Down in Alabama, a state where people like Roy Moore still have swaths of supporters, oppressive political forces have ensured the passing of what is effectively a near-total abortion ban.

"This ban is dangerous and exceptionally cruel—and the bill's authors want to use it to overturn Roe v. Wade," Sen. Elizabeth Warren, currently in the middle of a 2020 presidential campaign, said Tuesday night. "I've lived in that America and let me tell you: We are not going back—not now, not ever. We will fight this. And we will win."

The Republican, male-dominated Senate ultimately voted 25-6 Tuesday to make abortions "at any stage of pregnancy" a felony-punishable offense, per the Associated Press. Efforts to add an amendment for rape and incest exceptions were fruitless. 

Sen. Bobby Singleton, a Democrat, was among those who strongly condemned the decision by contextualizing it among the state's long history of oppressive political moves.

"You just aborted the state of Alabama with your rhetoric with this bill," Singleton said on the floor after the rape and incest exception was voted down.

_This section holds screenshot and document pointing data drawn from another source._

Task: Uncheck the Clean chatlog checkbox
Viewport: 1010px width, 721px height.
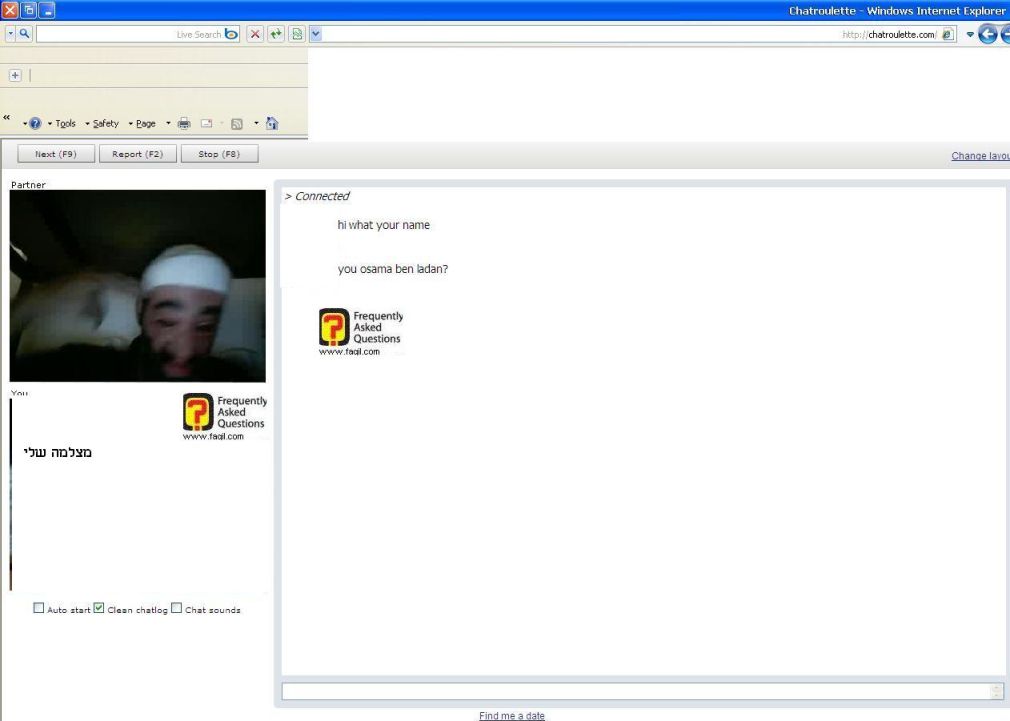Action: 99,608
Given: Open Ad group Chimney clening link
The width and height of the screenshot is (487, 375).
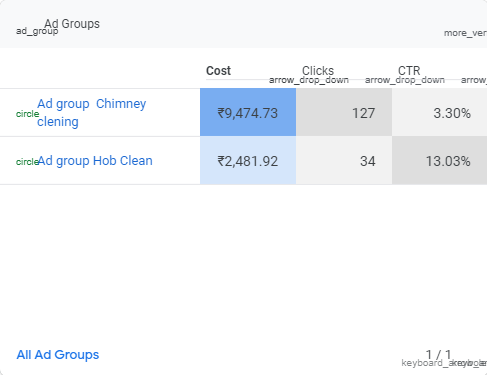Looking at the screenshot, I should pos(91,113).
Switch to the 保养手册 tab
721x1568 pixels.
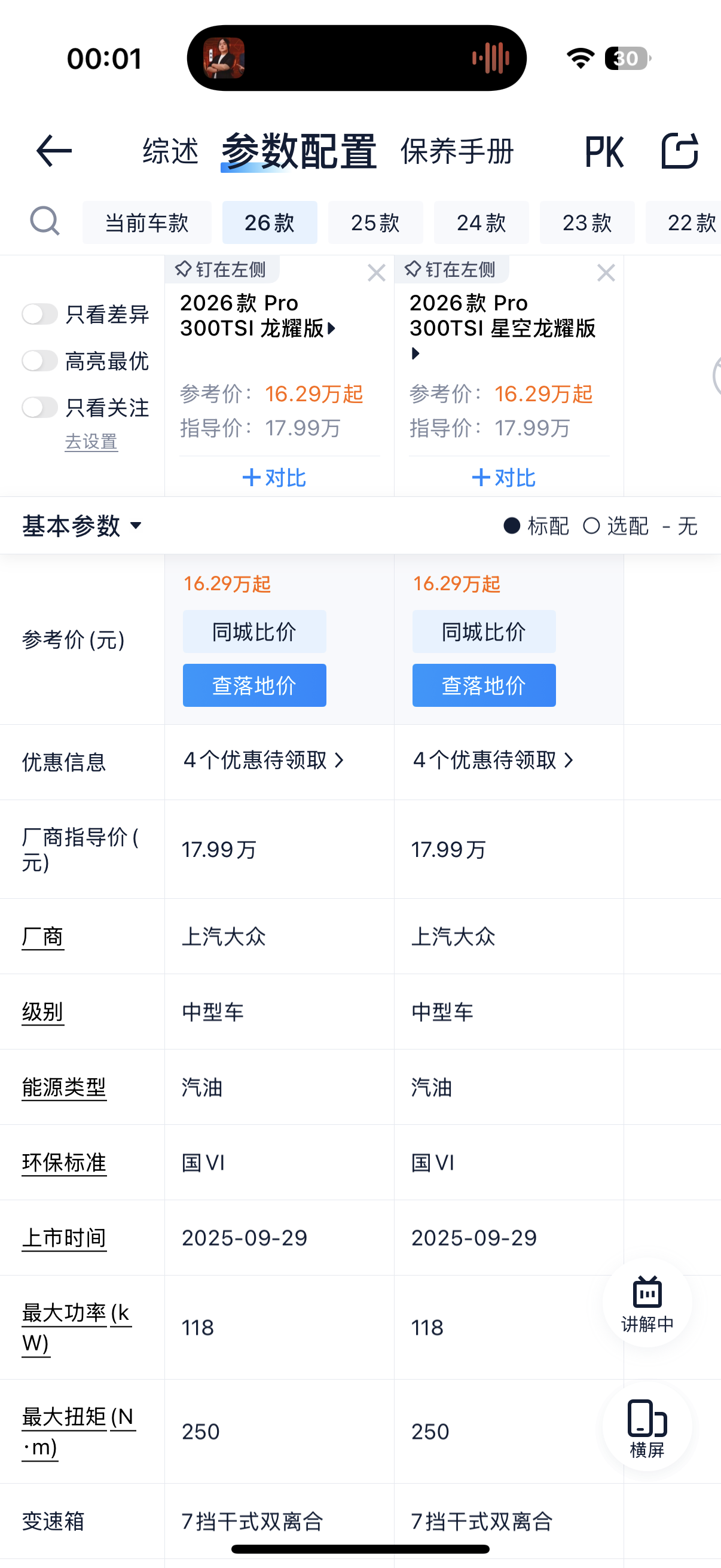click(457, 151)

Just so we're clear, you can see what the people making such a decision look like below. Also, do note (and perhaps even bookmark) the full roll call of names.

For further clarity, abortion is indeed a constitutional right and will continue to be pointed out as such by way of impending legal action from groups like the American Civil Liberties Union. And for those thinking that such a move down in Alabama can be laughed off as mere redneckery, perhaps consider looking at the larger (and much more troubling) picture:

Thankfully, there are ways to help. In addition to enlightening people, you can also donate to groups like the Yellow Hammer Fund, which helps Alabama women seeking care.

Gov. Kay Ivey, who's expressed anti-abortion views in the past, now has six days to sign the legislation. Upon signing, the bill would become law six months later.